Challenges:
**1)** Name every forum member whose username appears in the forum thread.
**2)** Retype the part of the forum thread starting with "The corporal is a" and going on through "Latin _corpus_ (= _body_).".

Passage provided:
Oh what a beautiful place. The shower is fantastic and the spiral staircase scary. Lovely shots and place. Thank you...


----------



## smiler

Very discerningly photographed and described, admirable, Thank You.


----------



## RichardH

Absolutely superb. :notworthy:



TeeJF said:


> *I wonder what a corporal is when the word is employed in this sense?*



The corporal is a piece of white linen on which the chalice and paten (or cup and plate, if you prefer) are placed during the prayer of consecration, the culmination of the Mass. The purpose is to catch any fragments of consecrated bread that might fall onto the altar, as these need to be consumed by the priest. Consequently, the corporal is usually bleached a brilliant white, and well-starched, so as to clearly show up any crumbs. The word _corporal_ comes from the Latin _corpus_ (= _body_).

Extracted data:
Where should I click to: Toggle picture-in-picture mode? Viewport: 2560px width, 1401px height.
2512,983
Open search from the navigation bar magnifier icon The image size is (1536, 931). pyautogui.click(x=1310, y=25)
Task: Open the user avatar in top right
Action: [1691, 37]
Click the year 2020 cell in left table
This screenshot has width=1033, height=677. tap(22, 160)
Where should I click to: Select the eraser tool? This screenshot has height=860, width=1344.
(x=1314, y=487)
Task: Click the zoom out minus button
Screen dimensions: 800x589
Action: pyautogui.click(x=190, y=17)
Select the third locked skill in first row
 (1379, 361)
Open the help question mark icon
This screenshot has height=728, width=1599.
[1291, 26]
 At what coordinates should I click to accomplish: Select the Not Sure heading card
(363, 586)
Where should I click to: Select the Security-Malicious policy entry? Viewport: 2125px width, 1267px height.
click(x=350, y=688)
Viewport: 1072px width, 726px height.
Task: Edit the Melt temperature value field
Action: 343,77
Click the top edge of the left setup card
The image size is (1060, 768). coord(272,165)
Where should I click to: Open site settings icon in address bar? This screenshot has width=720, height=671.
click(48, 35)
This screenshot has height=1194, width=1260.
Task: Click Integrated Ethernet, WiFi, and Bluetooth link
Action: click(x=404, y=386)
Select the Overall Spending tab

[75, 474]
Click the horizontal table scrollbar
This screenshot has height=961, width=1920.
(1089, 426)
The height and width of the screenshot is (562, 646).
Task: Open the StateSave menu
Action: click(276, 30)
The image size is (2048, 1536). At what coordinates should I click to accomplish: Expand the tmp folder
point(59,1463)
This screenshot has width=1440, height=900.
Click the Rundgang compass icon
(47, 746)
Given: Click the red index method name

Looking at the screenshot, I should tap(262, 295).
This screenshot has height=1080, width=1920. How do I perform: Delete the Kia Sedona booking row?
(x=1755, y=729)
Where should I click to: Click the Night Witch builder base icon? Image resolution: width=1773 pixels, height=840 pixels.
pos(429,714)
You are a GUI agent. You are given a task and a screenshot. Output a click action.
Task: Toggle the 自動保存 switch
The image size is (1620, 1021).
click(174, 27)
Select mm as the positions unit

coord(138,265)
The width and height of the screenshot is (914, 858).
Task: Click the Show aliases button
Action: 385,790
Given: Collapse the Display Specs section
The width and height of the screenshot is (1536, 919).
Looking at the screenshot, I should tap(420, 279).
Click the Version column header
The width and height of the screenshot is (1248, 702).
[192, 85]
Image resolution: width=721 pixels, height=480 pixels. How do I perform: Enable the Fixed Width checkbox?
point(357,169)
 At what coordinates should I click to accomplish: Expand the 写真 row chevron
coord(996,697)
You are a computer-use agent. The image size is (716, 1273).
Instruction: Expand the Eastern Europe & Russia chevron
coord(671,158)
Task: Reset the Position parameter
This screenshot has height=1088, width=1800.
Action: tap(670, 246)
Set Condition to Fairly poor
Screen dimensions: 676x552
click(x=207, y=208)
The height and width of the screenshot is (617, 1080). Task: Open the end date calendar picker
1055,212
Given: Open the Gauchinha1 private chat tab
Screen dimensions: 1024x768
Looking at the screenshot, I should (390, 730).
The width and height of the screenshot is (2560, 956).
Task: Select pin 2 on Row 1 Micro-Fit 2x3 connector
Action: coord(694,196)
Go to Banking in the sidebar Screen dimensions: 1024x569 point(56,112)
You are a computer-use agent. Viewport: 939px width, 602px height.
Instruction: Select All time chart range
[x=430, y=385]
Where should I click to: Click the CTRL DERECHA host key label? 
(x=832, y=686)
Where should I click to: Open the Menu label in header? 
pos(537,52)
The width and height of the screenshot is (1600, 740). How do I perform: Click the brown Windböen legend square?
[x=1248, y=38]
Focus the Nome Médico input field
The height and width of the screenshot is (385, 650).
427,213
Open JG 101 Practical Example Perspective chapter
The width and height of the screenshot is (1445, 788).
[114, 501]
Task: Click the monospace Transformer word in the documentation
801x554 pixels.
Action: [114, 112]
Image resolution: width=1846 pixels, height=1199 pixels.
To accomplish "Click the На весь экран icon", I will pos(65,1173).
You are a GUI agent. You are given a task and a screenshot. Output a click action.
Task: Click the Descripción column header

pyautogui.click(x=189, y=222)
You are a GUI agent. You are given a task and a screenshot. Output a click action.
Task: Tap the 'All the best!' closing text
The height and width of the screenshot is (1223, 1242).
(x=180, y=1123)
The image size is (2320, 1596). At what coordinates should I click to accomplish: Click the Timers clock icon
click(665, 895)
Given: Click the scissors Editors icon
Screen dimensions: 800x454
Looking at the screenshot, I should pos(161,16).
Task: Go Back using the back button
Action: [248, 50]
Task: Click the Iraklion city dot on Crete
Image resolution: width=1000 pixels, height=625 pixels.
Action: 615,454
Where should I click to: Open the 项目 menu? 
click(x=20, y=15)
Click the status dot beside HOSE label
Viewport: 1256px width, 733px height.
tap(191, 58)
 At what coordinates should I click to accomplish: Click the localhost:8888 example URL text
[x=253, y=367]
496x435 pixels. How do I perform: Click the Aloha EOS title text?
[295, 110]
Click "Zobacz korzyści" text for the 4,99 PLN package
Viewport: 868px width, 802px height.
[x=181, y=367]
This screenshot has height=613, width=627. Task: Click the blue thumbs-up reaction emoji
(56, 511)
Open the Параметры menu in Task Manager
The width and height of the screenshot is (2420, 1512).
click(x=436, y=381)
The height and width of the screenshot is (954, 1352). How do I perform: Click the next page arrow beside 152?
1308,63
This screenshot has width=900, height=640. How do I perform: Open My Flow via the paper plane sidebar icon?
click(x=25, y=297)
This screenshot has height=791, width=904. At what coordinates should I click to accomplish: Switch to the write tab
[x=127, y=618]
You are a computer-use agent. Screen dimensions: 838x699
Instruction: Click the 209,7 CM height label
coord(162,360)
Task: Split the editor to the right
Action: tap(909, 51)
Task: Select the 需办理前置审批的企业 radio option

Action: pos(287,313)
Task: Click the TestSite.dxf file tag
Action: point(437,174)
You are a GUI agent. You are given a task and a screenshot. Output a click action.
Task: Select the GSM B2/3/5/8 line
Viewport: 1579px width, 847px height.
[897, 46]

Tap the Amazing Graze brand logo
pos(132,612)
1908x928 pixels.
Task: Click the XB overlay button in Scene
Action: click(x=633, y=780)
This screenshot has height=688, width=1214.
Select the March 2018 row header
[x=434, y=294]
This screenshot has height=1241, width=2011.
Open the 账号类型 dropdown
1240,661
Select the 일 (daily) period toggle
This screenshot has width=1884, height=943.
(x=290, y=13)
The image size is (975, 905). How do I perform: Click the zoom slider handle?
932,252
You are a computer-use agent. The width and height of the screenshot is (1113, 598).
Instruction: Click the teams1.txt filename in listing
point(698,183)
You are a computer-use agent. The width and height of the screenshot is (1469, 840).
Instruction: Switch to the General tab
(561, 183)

Results of the tasks:
**1)** smiler, RichardH, TeeJF

**2)**
The corporal is a piece of white linen on which the chalice and paten (or cup and plate, if you prefer) are placed during the prayer of consecration, the culmination of the Mass. The purpose is to catch any fragments of consecrated bread that might fall onto the altar, as these need to be consumed by the priest. Consequently, the corporal is usually bleached a brilliant white, and well-starched, so as to clearly show up any crumbs. The word _corporal_ comes from the Latin _corpus_ (= _body_).